Last week Sisulu said she wanted an apology from SCOPA and said she would not appear before the financial watchdog until she received that apology. She has also lodged a complaint with Deputy President Kgalema Motlanthe – in his role as leader of government business.
“I have decided that until this is resolved I will absent myself from SCOPA,” Sisulu is reported saying. Business Day newspaper Friday reported Sisulu was deeply offended that her integrity had been attacked through the media following her failure on three occasions this year to appear before the committee to discuss the department’s troubled finances. The South African Broadcasting Corporation added Sisulu believed the allegations were unparliamentary and malicious. Committee members had publicly and with “unprecedented venom” suggested that she was arrogant and disrespectful of Parliament, Sisulu said. “They were talking about me as though I was some recalcitrant child. I really did resent what I saw on television.”

But the DA duo say the Constitution is clear: in terms of Section 56 (a) any committee of the National Assembly – which includes Scopa – may “summon any person to appear before it to give evidence on oath or affirmation, or to produce documents”. Moreover, a person who fails to appear can be compelled to appear in terms of Section 14 of the Powers, Privileges and Immunities of Parliament and Provincial Legislatures Act (No. 4 of 2004), they add.

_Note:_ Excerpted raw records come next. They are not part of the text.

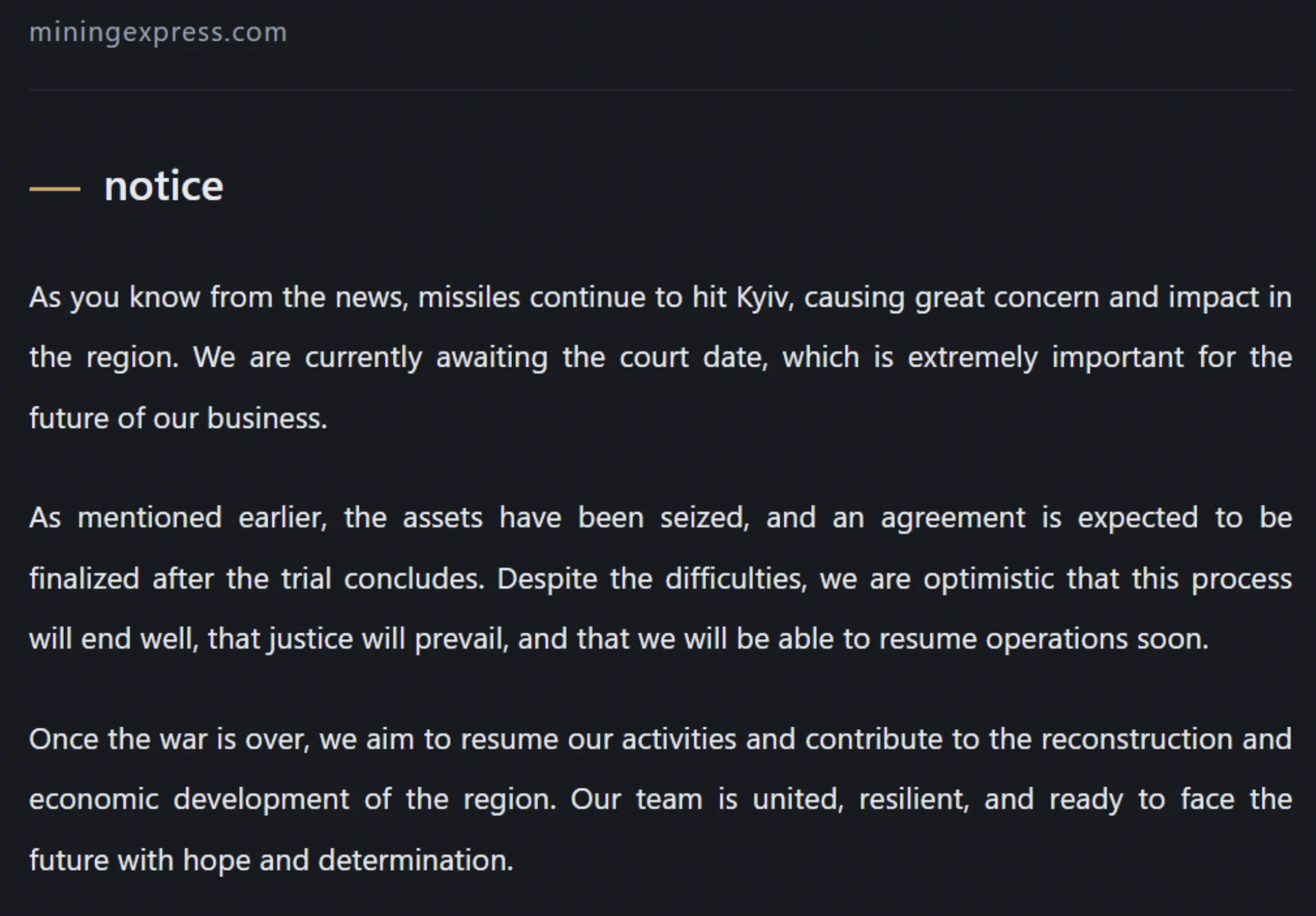1316x916 pixels.
Task: Click the "notice" heading
Action: [x=164, y=186]
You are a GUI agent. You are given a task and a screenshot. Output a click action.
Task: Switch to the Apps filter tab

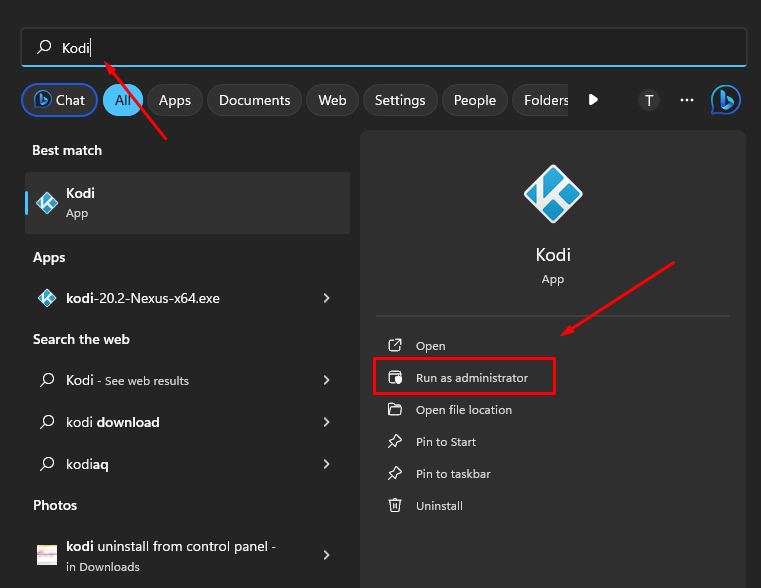click(x=175, y=100)
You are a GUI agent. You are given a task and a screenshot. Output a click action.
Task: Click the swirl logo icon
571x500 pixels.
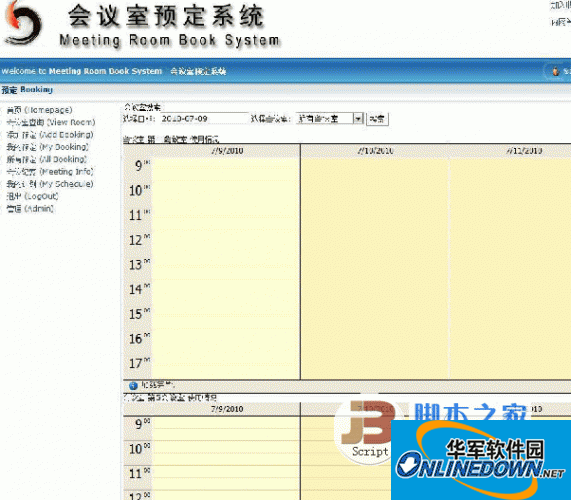coord(23,24)
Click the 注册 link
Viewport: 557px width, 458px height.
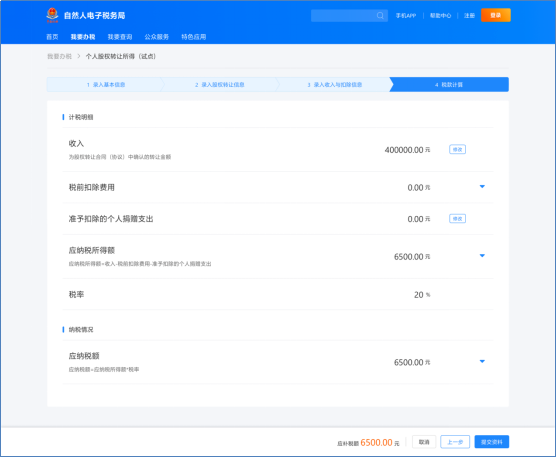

“The minister now runs the risk of being summoned to appear before SCOPA. However, this is a very drastic step, and we would urge the minister to appear voluntarily before SCOPA. The fact is that the defence department is in a huge mess – the report on the department’s asset register comprises of ten blank pages – and we need to be assured that there are plans in place to sort it out,” they say. “We cannot allow the minister to ride roughshod over parliament and simply boycott being accountable to SCOPA”.